Rewrite the items from the line containing "This screenshot has width=800, height=600." through the end of the items, swapping "coordinates" for "position" and changing nothing else. Omit the pictures from your answer.

((

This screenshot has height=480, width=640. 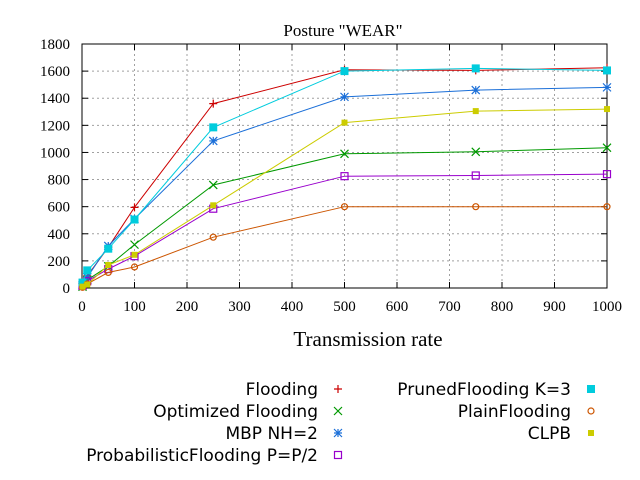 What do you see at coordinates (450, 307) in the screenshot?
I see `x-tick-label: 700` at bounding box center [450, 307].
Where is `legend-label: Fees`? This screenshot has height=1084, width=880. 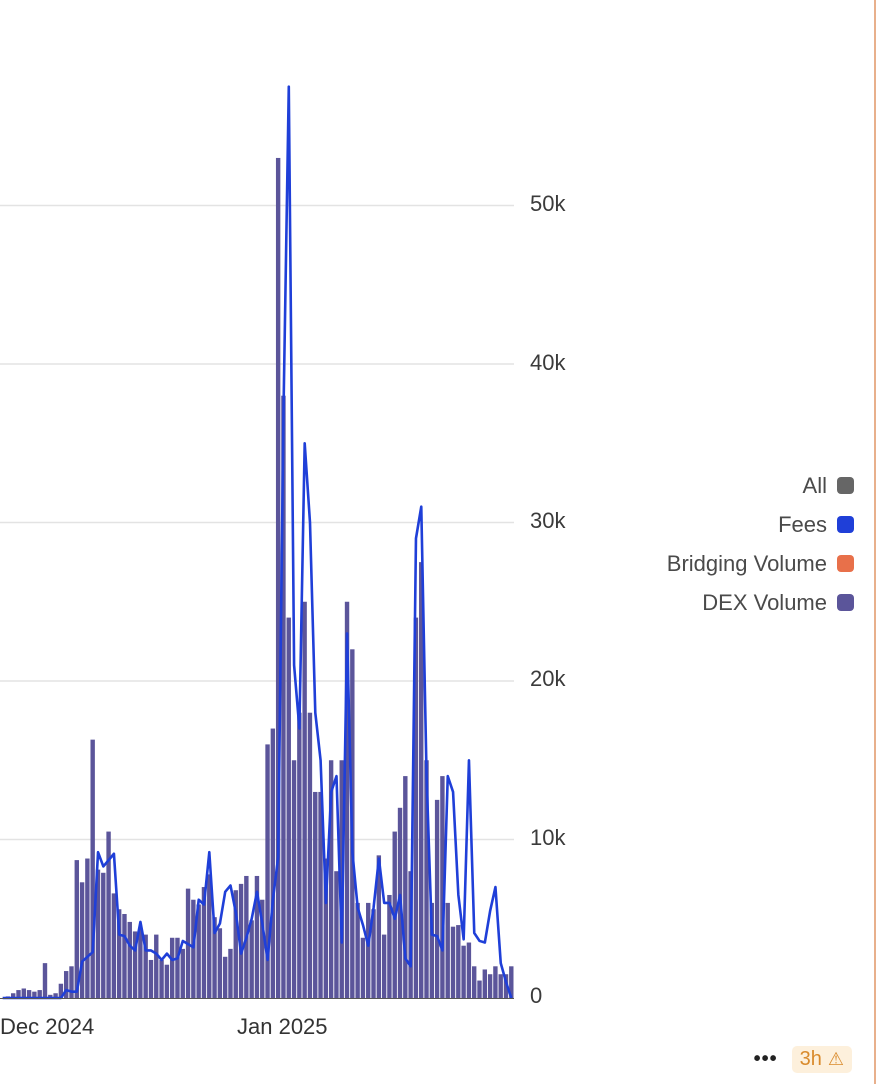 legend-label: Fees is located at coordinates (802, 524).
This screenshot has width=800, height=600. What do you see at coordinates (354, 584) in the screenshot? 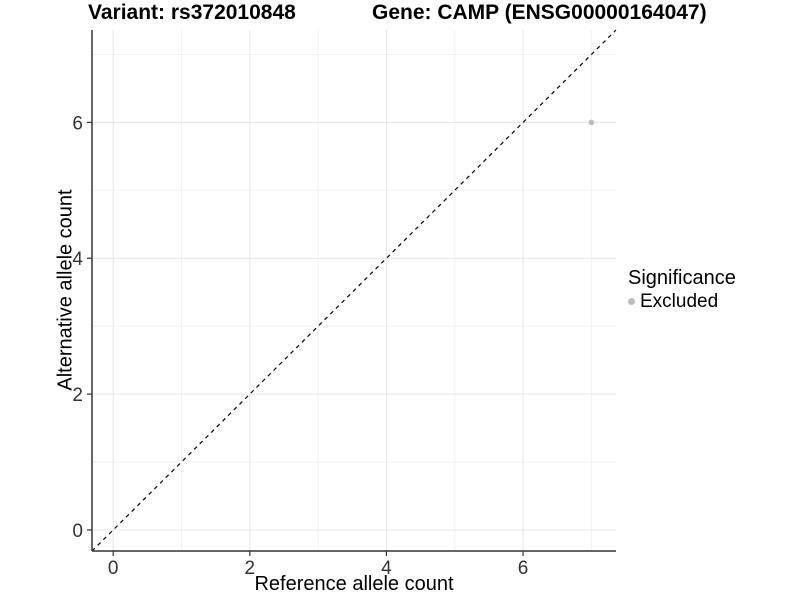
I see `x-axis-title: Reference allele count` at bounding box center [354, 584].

))

→ OUTPUT BELOW:
This screenshot has width=800, height=600. What do you see at position (354, 584) in the screenshot? 
I see `x-axis-title: Reference allele count` at bounding box center [354, 584].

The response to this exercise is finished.